You are quite right, Tiffany, even 60 characters of 18 point makes my head spin like in The Exorcist.

dezcom's picture

In the old days, every type book, most assuredly the Haberule missive, gave "Characters per pica" of all the known typefaces. There were not so many then ;-) It was assumed a person could easily figure from pica length alone.

quadibloc's picture

I figured I would have to look at Typographical Printing-Surfaces by Legros and Grant to get sufficiently detailed information.

That book notes an absolute physical limit on line length of four inches, to limit the amount of accomodation the eye must make between focusing on letters in the center and at the ends of the line. That applies to type 10 points and above, and would be reduced for smaller sizes.

quadibloc's picture

By the way, I knew a designer who went from designing university press books to designing childrens books.
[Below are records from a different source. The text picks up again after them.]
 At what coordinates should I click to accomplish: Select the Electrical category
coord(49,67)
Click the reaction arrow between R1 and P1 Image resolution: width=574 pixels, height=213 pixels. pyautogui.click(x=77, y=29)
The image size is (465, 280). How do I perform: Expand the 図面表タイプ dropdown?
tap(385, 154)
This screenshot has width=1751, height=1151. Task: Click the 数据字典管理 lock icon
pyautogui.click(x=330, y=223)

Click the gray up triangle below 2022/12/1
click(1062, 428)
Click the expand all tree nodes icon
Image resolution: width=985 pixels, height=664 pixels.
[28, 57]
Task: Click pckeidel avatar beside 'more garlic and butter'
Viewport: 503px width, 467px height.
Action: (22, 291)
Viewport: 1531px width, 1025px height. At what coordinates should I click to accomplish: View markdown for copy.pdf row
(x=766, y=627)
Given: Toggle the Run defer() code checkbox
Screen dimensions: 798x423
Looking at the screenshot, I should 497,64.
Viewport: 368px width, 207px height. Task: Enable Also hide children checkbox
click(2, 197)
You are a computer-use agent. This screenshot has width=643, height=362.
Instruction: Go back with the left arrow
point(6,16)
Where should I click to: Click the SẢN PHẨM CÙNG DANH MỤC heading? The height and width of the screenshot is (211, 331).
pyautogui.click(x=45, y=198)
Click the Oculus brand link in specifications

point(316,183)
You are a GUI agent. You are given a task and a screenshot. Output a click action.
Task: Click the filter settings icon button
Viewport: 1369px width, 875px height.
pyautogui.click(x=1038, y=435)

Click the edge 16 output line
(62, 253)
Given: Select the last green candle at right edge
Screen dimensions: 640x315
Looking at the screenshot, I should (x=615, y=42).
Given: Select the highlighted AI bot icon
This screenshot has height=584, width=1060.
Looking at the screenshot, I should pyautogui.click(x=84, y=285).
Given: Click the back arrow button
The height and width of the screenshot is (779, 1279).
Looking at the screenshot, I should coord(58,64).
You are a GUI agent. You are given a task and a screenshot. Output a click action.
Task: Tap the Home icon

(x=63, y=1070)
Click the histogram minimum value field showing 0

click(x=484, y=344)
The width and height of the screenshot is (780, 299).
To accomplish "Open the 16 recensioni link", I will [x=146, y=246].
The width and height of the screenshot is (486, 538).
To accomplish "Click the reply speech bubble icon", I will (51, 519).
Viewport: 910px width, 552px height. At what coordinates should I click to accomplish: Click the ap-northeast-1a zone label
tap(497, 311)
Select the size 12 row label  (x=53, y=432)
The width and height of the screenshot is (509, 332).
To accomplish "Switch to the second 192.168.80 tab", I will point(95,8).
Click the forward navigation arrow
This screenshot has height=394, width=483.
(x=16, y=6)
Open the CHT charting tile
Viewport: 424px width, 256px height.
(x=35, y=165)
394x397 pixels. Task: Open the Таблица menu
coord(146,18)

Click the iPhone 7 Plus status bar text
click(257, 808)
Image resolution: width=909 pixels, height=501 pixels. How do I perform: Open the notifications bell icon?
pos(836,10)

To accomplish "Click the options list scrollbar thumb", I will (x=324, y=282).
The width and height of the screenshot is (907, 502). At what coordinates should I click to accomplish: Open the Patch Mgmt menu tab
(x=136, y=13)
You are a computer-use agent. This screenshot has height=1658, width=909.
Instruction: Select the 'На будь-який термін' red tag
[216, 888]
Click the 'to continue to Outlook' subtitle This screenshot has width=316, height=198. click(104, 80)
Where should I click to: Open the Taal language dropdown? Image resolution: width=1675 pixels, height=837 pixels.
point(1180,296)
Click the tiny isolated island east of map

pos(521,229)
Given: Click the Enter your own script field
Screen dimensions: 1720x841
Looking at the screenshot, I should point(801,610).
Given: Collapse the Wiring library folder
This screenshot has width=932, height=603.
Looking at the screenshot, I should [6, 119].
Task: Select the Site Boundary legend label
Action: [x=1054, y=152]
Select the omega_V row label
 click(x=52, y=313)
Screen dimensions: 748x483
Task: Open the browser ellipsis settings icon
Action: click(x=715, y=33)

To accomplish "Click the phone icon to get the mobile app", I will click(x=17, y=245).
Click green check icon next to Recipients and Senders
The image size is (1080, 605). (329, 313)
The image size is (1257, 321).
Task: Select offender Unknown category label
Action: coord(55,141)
She was terribly unhappy, because what she had learned to be "good typography" could not be done in childrens books.

When I saw the title page of this book I had thought that I had a counterexample for you, but the rest of the book did not continue in the typographical vein I had expected.

This book is an example of an old children's book with reasonably good, if plain, typography.

William Berkson's picture

>if one assumes that a book is held at some standard distance from the eyes

That raises an interesting question: do we instinctively change the distance of the book from our eyes when there is larger or smaller type? I don't know, but I would guess that we do. I suspect that there is a narrow comfort range for the visual angle of a word, and we instinctively adjust for that. Given that we hold books pretty close, a few inches one way or another will change the visual angle a lot.

This ought to be pretty easy to test, by giving people reading material, not telling them what is tested--or tell them to focus on content--and check how far they hold books with differently sized type.

Nick Shinn's picture

It depends which glasses (or none) I'm wearing, and how far down my nose they are!

quadibloc's picture

I know that in my childhood, we were cautioned not to let a book get closer to our eyes than 14 inches!